(Source records)
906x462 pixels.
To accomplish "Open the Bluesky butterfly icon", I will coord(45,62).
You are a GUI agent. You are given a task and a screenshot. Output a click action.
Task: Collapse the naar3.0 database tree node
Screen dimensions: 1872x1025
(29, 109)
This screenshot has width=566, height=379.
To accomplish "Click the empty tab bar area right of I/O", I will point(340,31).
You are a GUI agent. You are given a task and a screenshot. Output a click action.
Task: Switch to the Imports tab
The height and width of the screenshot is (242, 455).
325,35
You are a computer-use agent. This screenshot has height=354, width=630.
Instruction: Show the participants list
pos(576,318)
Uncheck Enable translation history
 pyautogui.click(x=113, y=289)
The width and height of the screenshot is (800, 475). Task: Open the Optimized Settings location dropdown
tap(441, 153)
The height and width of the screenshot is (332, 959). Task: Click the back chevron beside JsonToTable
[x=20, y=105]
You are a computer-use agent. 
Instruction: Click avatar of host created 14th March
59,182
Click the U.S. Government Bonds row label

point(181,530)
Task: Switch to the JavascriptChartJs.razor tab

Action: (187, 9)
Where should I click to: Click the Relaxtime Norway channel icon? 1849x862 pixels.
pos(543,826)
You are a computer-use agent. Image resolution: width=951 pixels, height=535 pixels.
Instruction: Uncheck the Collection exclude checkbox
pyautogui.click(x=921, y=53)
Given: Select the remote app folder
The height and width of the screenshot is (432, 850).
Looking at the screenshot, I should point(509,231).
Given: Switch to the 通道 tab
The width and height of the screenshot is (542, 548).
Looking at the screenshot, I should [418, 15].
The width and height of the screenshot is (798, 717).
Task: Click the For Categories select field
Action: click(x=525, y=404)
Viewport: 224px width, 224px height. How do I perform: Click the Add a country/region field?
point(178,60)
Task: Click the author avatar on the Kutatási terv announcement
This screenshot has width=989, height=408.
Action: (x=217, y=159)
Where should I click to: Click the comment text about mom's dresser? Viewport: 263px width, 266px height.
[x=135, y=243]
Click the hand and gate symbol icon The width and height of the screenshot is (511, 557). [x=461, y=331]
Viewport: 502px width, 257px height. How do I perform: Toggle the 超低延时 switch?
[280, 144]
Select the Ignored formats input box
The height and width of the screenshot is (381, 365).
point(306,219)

== Exercise aim ==
If a line in the records above holds the string "accomplish", copy it out.

== Solution for this problem ==
To accomplish "Open the Bluesky butterfly icon", I will coord(45,62).
To accomplish "Click the empty tab bar area right of I/O", I will point(340,31).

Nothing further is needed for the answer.